Recently the Bitsliced Genomic Signature Index (BIGSI) was introduced allowing the search on all viral and bacterial genomic sequence reads in the European Nucleotide Archive (ENA). As of December 2016, the data set consists of 447,833 genomes using 170 TiB of space. However, longer queries can take up to half an hour on a high performance machine.
In this thesis we introduce the Compact Bit-Sliced Signature Index (COBS), a new index variant with significantly improved space and time requirements. In our empirical evaluation we show that execution time is improved by two orders of magnitude while space requirements are cut in half. For longer queries the execution time can be reduced from half an hour to under five seconds. Additionally, we enrich the query results with quality information which can be used for ranking the result set.
Several techniques are introduced which make these improvements possible.
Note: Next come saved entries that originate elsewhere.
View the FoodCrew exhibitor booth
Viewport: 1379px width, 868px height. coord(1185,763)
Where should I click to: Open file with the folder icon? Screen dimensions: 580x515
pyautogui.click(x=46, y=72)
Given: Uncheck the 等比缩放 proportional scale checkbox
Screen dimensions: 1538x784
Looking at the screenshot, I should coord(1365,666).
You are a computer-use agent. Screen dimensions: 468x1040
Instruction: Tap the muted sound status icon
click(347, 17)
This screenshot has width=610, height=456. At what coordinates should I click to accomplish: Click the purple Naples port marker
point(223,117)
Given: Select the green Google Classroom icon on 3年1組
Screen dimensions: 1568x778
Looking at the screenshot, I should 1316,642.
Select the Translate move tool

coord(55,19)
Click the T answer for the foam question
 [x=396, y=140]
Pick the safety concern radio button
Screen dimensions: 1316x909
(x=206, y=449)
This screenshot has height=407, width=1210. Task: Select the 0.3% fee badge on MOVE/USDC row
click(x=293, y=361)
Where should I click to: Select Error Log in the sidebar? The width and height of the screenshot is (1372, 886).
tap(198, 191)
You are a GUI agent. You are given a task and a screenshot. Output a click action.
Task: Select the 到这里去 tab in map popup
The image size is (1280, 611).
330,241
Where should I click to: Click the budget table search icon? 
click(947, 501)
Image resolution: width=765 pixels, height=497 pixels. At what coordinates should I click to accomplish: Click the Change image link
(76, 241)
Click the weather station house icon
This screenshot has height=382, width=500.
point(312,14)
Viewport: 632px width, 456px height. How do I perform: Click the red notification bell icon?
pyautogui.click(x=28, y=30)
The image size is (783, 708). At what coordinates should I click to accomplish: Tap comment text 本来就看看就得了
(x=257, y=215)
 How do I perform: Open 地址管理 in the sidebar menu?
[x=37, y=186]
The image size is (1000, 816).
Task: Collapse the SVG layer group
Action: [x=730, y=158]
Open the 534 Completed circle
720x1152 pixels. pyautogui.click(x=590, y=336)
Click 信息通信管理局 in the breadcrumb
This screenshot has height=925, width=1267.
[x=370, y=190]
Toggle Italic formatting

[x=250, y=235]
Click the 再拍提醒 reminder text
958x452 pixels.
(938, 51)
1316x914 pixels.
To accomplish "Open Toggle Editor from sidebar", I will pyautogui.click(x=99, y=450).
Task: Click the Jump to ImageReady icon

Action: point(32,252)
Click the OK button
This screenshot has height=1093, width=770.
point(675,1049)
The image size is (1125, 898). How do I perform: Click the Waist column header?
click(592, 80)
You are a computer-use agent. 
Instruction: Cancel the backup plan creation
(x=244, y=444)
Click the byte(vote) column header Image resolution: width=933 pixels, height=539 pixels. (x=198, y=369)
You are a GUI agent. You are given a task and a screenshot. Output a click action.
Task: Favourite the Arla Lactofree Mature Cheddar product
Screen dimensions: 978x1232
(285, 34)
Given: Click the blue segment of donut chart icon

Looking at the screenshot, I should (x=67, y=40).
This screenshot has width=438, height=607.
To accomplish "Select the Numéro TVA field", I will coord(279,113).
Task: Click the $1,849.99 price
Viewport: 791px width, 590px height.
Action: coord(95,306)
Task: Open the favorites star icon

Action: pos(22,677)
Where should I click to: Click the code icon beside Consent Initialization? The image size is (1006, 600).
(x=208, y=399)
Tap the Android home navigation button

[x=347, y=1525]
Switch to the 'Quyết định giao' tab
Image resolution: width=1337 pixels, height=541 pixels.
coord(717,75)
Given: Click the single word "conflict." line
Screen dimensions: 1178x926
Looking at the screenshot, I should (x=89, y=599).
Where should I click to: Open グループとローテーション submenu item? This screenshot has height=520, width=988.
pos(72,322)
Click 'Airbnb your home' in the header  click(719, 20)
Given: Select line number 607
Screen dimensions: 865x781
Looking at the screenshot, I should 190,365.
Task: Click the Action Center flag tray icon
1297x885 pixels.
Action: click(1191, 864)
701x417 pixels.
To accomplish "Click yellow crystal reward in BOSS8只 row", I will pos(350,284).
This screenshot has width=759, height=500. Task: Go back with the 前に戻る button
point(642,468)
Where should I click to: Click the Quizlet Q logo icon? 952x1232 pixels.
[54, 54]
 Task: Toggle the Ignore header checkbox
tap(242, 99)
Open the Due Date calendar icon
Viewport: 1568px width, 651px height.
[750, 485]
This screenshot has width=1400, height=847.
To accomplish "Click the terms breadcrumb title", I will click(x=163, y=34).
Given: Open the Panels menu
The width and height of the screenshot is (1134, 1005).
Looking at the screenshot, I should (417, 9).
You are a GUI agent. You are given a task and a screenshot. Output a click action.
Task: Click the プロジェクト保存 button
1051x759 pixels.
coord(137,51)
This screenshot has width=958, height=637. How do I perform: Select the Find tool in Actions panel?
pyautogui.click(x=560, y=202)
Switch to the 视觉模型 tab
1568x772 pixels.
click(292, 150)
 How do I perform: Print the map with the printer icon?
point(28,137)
A compact data structure layout is used to achieve large decreases in index size with only a marginal increase in execution time. Additionally, algorithm engineering techniques are employed to show why the choice of index parameters made by BIGSI was not optimal and how optimal parameters can be chosen. This insight is used to significantly reduce execution time. Next, a new set of equations is introduced to enrich the result with quality information which gives the user more insight into the composition of the result and could be used to increase effectiveness in the future. Lastly, we add several low-level optimizations, exploiting modern hardware, which further lower execution time.
To evaluate the techniques, several experiments are conducted which give insight into index construction, execution performance, space-time trade-offs, false positive distributions and the impact of the engineering optimizations. Multiple areas where future work can be conducted are introduced. Finally, the steps required for the creation of a dynamic online index which supports sharding on multiple machines are described.
While COBS was constructed to address the challenges of searching large genomic collections, the main findings can be applied to a wide range of problems.